Many people in the Houston area suffer from one or more mental disorders that could provide the basis for a successful claim for Social Security Disability Benefits insurance. The Social Security Administration recognizes a number of mental disorders as qualifying disabilities provided the claimant can provide the necessary supporting information.
SSA regulations define 11 different kinds of mental disorders that can support a claim for disability benefits. The kinds of qualifying disorders include neurocognitive disorders, schizophrenia and other psychotic disorders, depression and bipolar disorder, anxiety and obsessive-compulsive disorders and several others. Each of the disorders has different features, but the SSA has developed objective criteria that apply to all eleven.
The claimant must first provide objective medical evidence of the disorder from an acceptable source to verify the finding of a mental disorder. The SSA may request additional evidence depending upon the type of disorder that is involved. Evidence from medical sources may include a description of reported symptoms, medical and psychological history, results of mental status exams, effect and benefits of psychotherapy and expected duration of symptoms.

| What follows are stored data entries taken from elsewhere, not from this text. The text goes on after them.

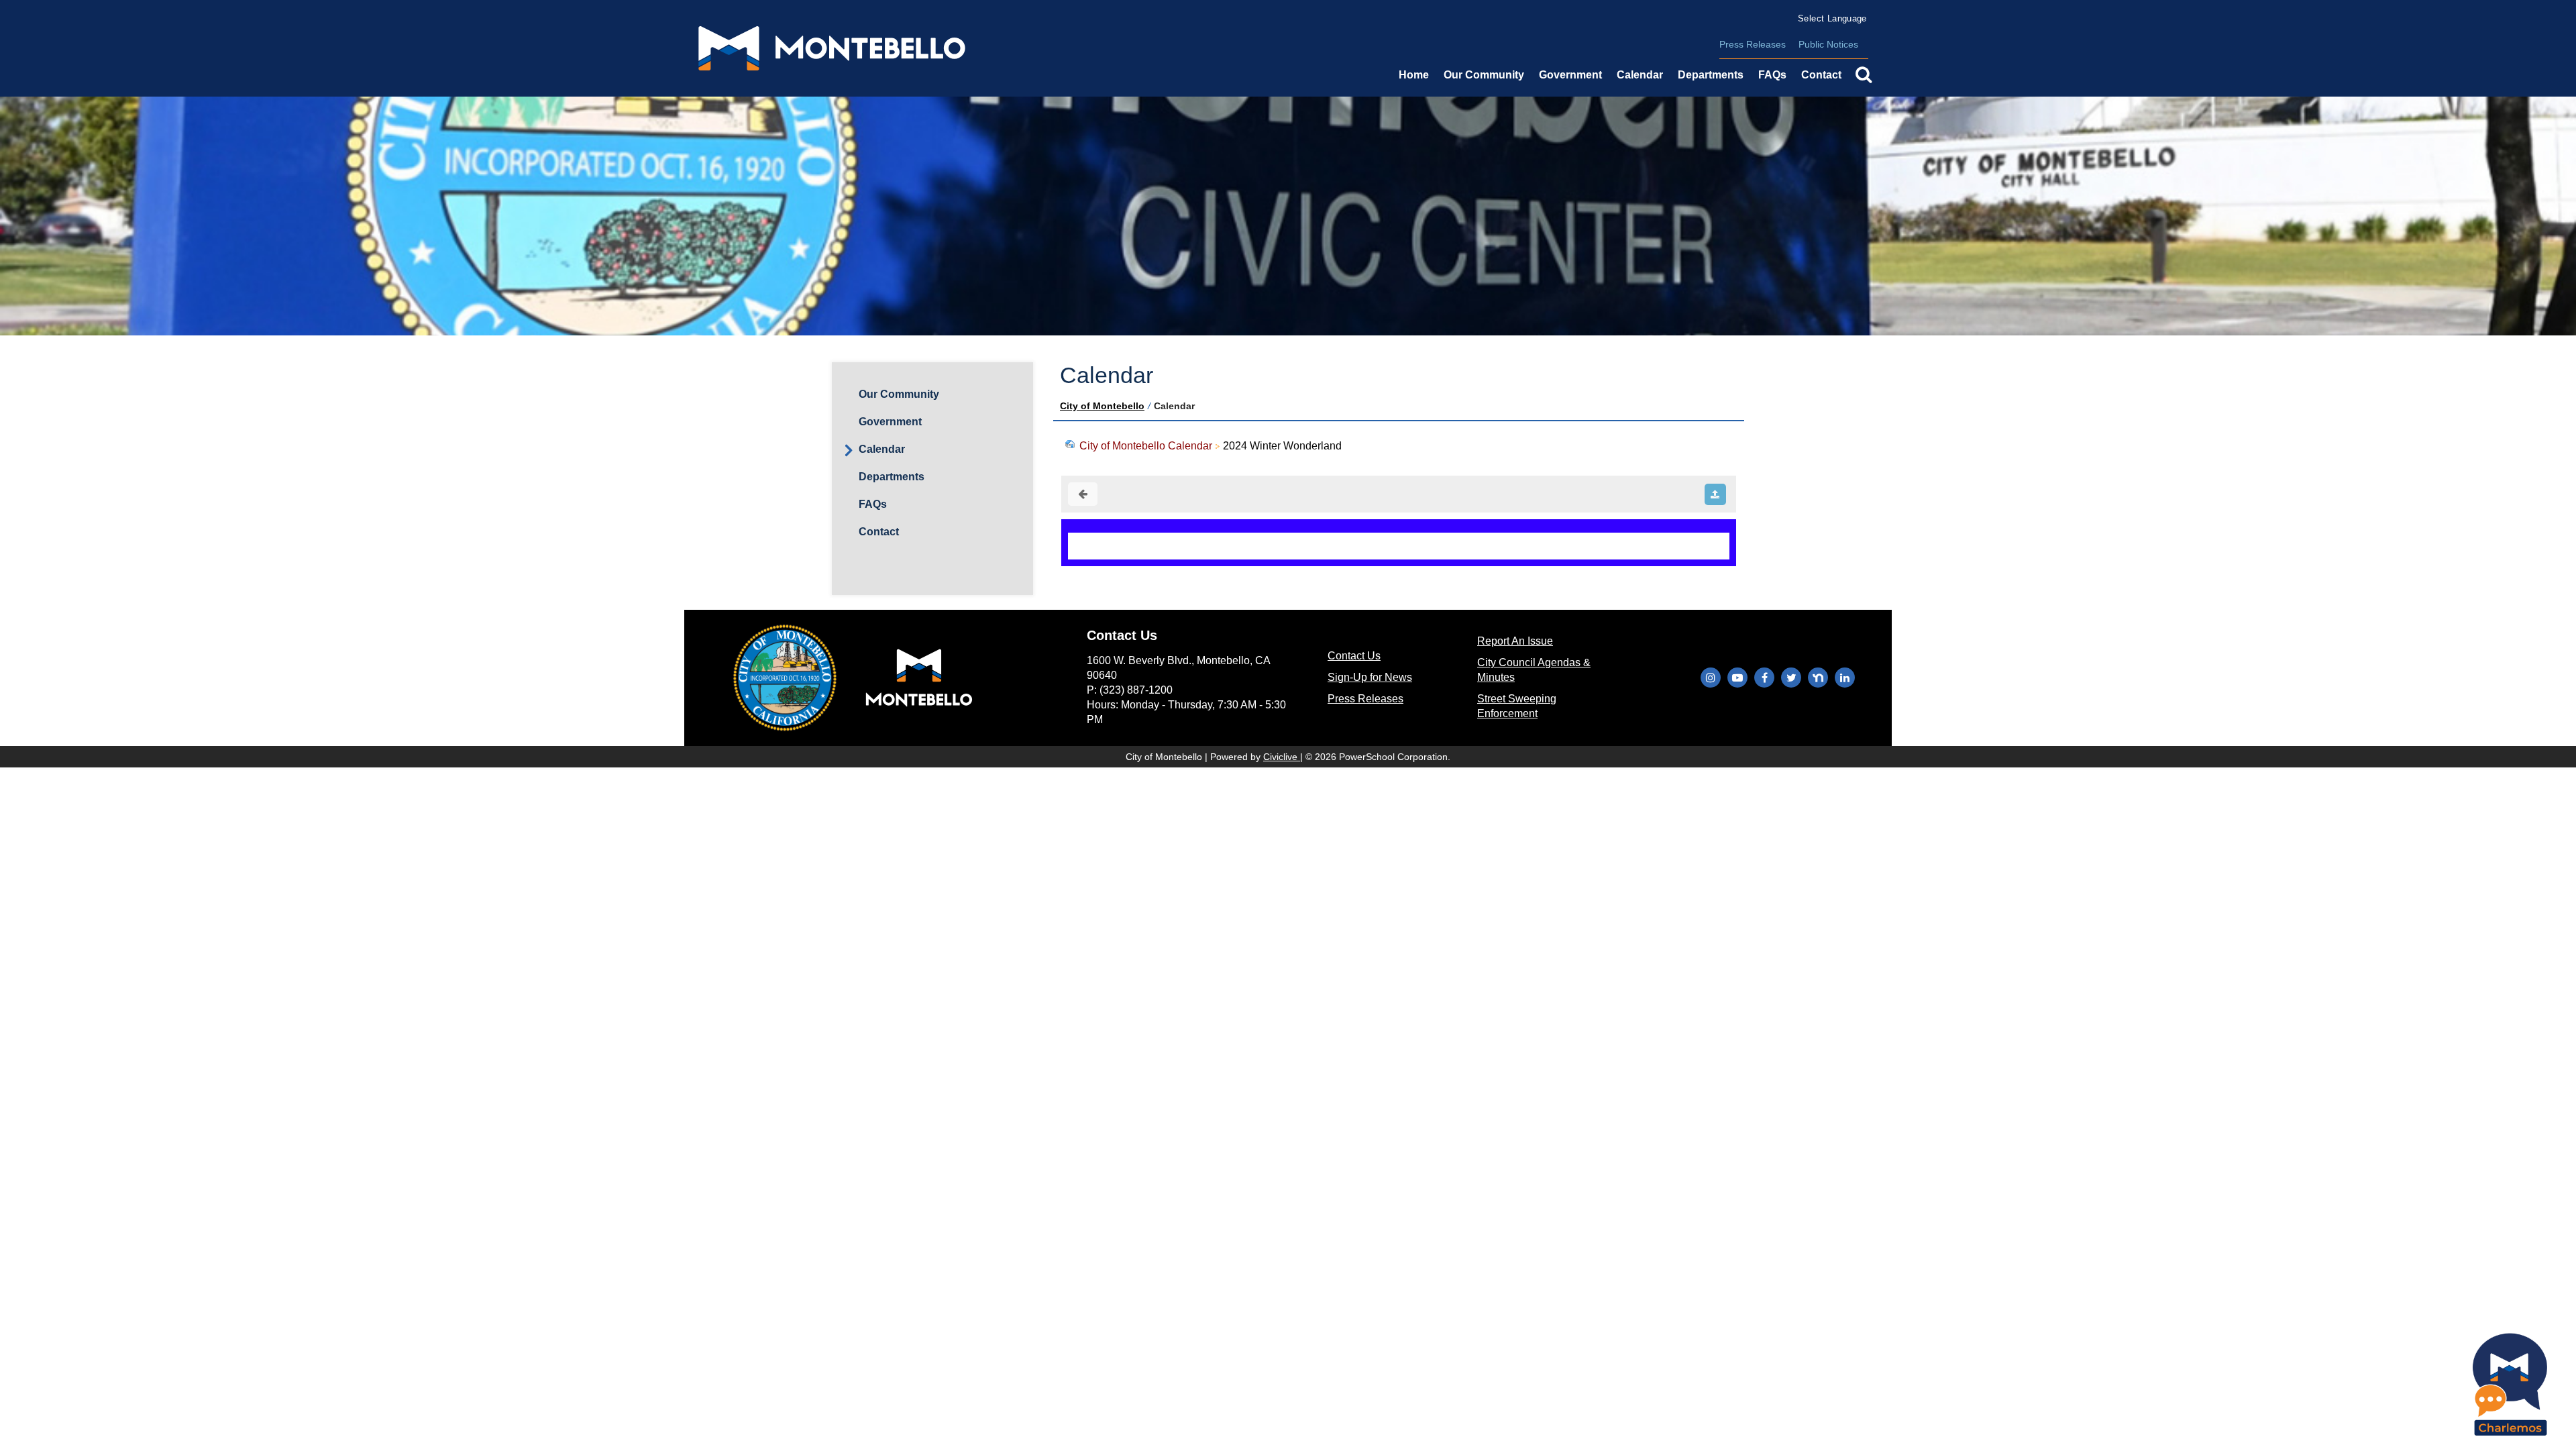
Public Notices (1828, 44)
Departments (891, 476)
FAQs (1772, 74)
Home (1414, 74)
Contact (879, 531)
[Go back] (1082, 494)
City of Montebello (1102, 405)
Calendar (1640, 74)
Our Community (1484, 74)
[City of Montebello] (832, 48)
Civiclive (1281, 756)
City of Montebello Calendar (1145, 445)
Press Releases (1752, 44)
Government (890, 421)
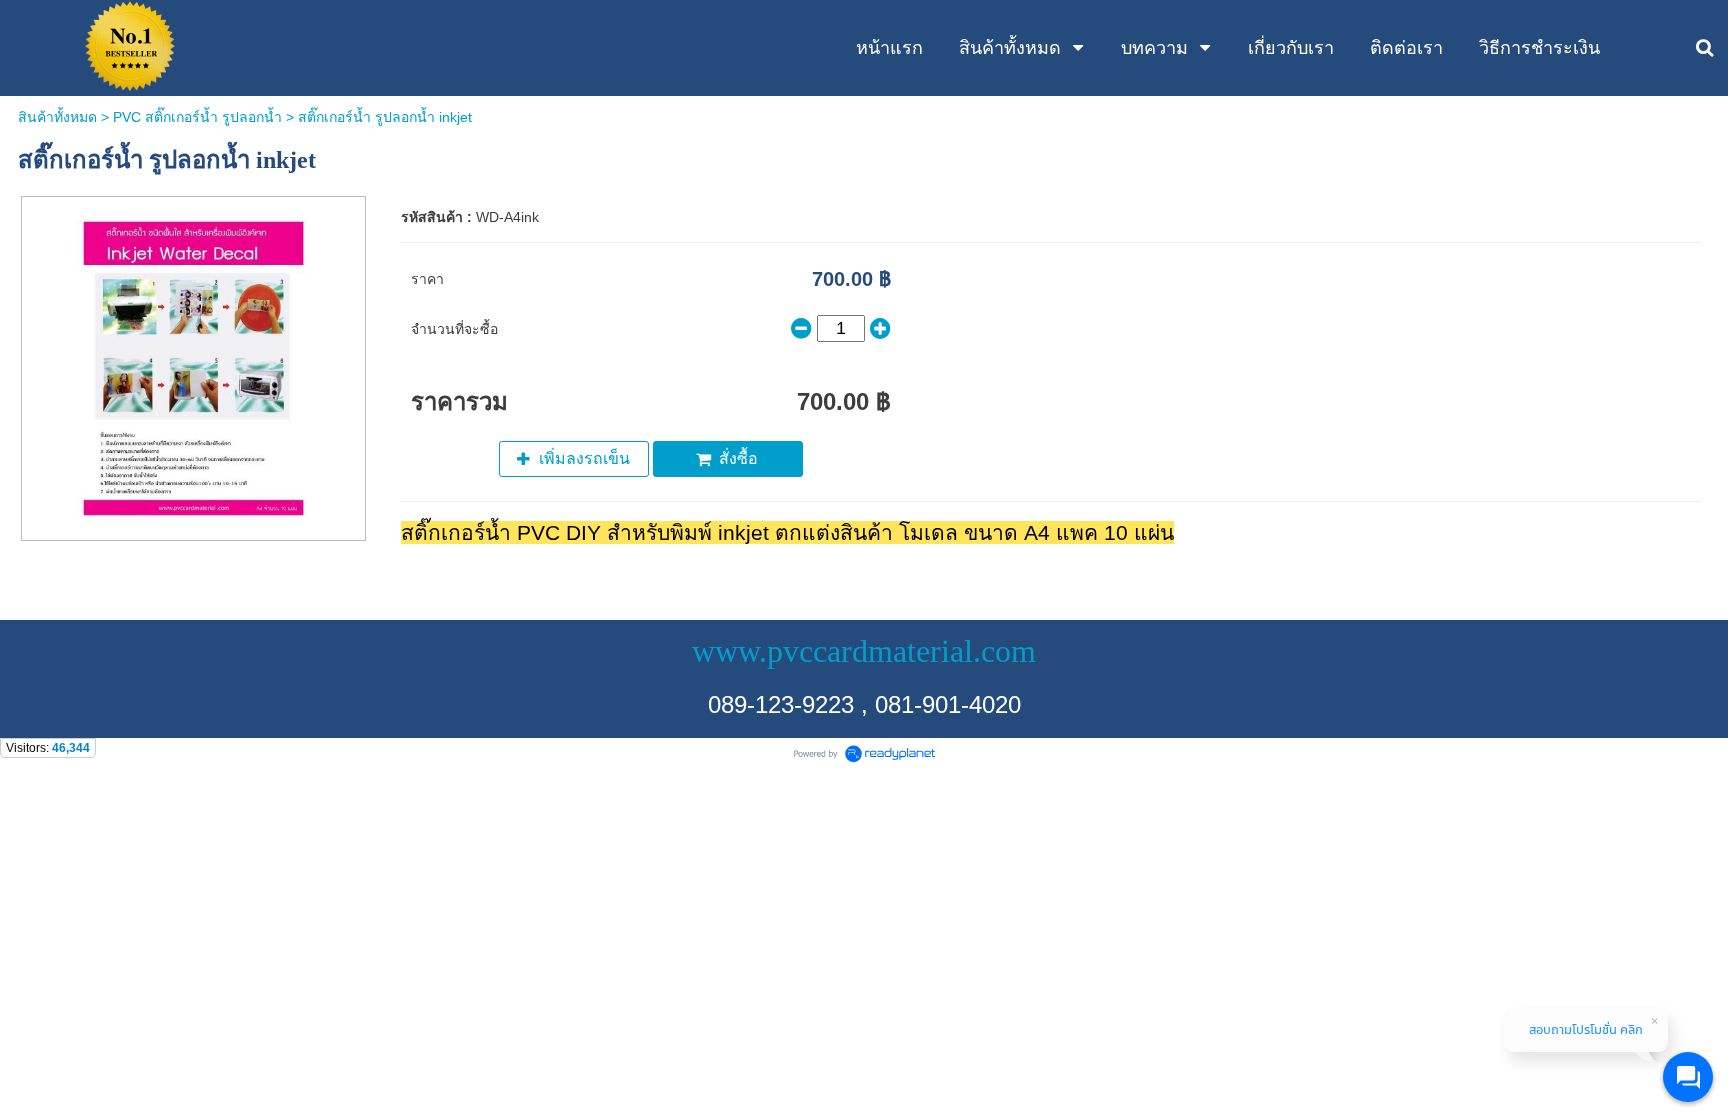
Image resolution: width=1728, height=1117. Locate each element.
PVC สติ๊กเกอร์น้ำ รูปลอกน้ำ (197, 117)
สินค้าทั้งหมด (57, 117)
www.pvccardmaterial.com (864, 651)
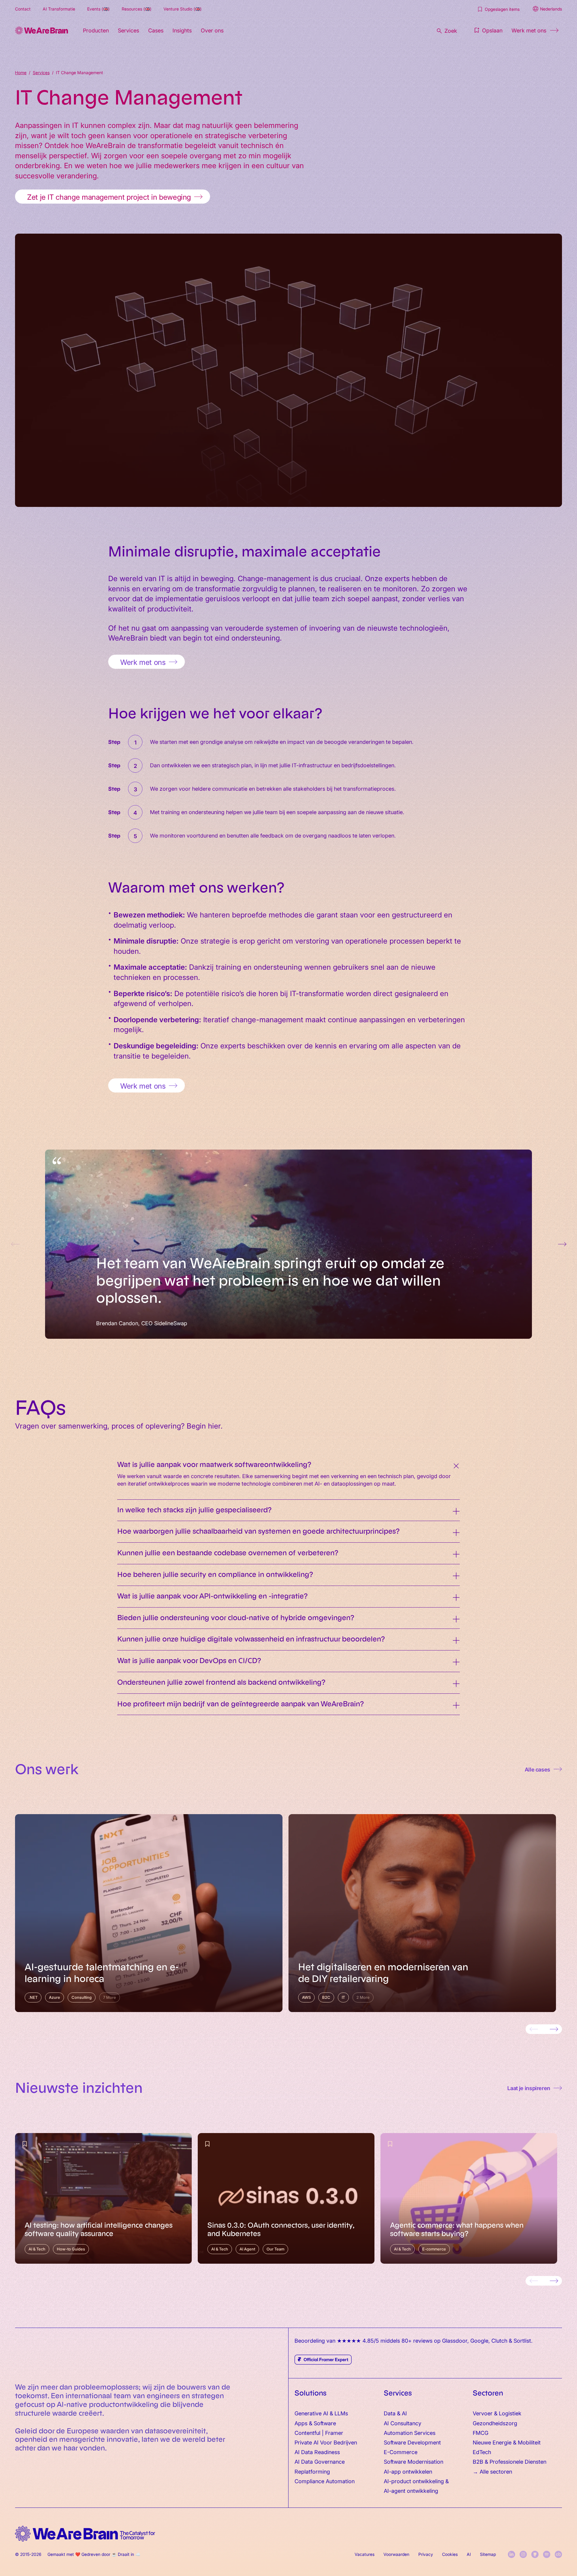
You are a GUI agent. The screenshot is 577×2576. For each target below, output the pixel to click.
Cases (155, 30)
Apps (301, 2423)
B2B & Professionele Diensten (509, 2461)
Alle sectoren (496, 2471)
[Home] (41, 30)
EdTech (482, 2452)
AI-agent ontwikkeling (411, 2490)
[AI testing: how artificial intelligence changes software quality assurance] (103, 2198)
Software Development (412, 2442)
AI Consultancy (402, 2423)
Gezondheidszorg (495, 2423)
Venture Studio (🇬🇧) (182, 9)
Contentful (307, 2432)
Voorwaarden (396, 2554)
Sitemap (488, 2554)
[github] (535, 2554)
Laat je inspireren (528, 2088)
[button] (487, 30)
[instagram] (523, 2554)
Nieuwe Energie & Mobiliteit (507, 2442)
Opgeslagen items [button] (502, 9)
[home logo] (85, 2534)
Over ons (212, 30)
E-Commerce (400, 2452)
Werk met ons (528, 30)
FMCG (480, 2432)
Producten (96, 30)
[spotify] (546, 2554)
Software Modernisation (413, 2461)
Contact (23, 9)
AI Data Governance (320, 2461)
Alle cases (537, 1769)
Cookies (450, 2554)
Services (128, 30)
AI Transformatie (59, 9)
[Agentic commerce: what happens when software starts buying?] (468, 2198)
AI (469, 2554)
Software (325, 2423)
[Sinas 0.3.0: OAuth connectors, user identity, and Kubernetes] (286, 2198)
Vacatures (364, 2554)
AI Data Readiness (317, 2452)
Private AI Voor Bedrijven (326, 2442)
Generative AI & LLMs (321, 2413)
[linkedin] (511, 2554)
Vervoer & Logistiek (497, 2413)
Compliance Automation (325, 2481)
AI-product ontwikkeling (414, 2481)
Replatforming (312, 2471)
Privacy (425, 2554)
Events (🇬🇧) (98, 9)
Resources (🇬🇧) (136, 9)
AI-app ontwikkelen (408, 2471)
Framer (334, 2432)
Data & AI (395, 2413)
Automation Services (409, 2432)
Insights (182, 30)
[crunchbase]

The claimant can also submit evidence from family members and friends that describe the claimant’s daily functioning. The SSA will also consider evidence from a recently-attended school, from vocational training and work-related programs. The SSA also requires “longitudinal evidence” to assess the long term effect of the disability. The SSA also evaluates the claimant’s ability to interact with others. The complete list of sources of relevant information is far too long to be included in this blog post.
Anyone who is contemplating filing a claim for SSI benefits based upon a mental condition may wish to consult a lawyer who is experienced in handling SSDI claims for advice on the type of evidence that may be required to support a successful claim.